### Data records

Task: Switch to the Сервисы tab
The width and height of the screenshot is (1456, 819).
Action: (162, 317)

######
### Data records

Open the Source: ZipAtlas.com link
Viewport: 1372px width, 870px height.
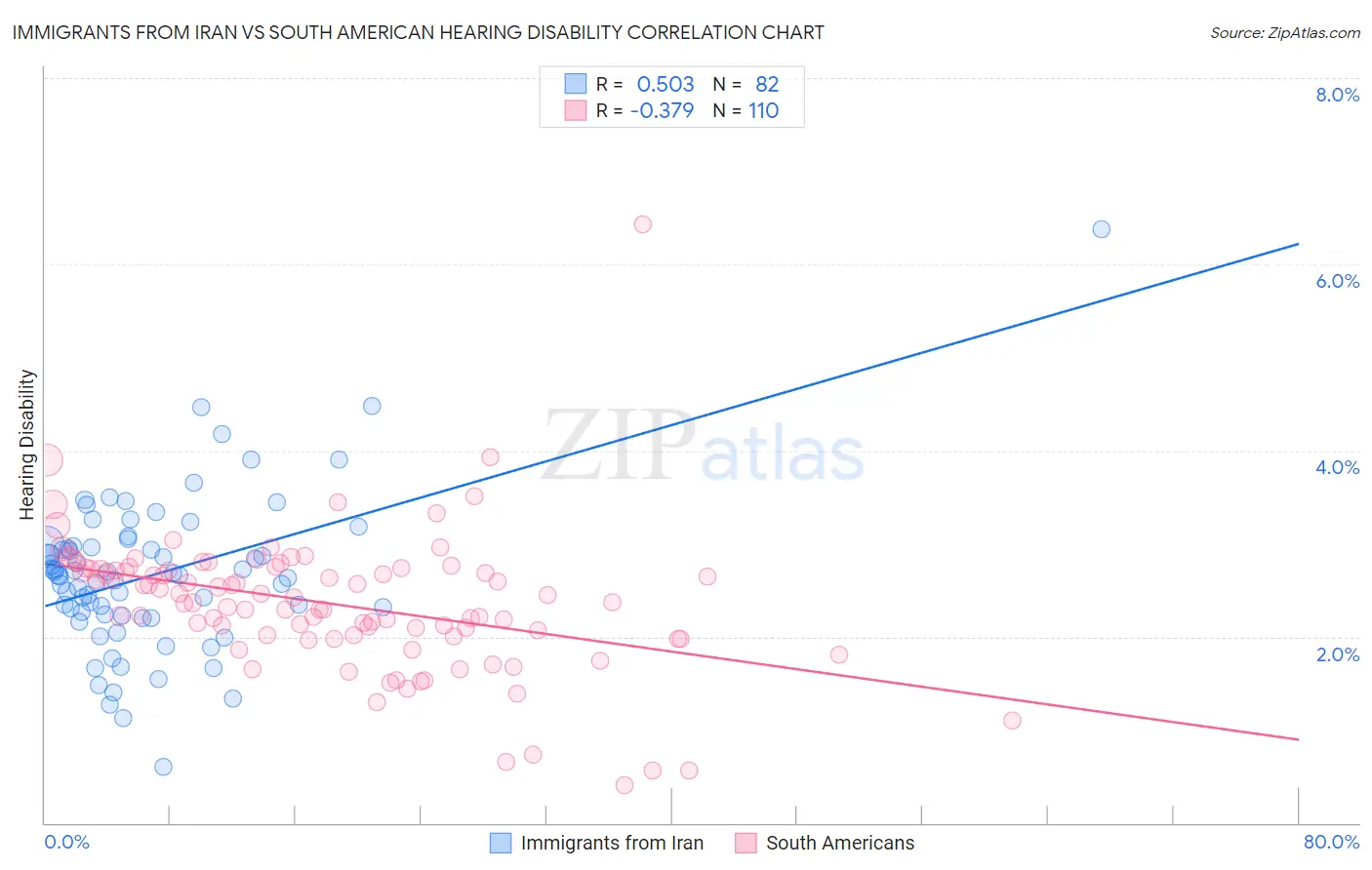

######

◆ Task statement
Only the lines above from the line with "Open the Source: ZipAtlas.com link" to the line with "Viewport: 1372px width, 870px height.", those two lines included, should be reproduced exactly.

◆ Response
Open the Source: ZipAtlas.com link
Viewport: 1372px width, 870px height.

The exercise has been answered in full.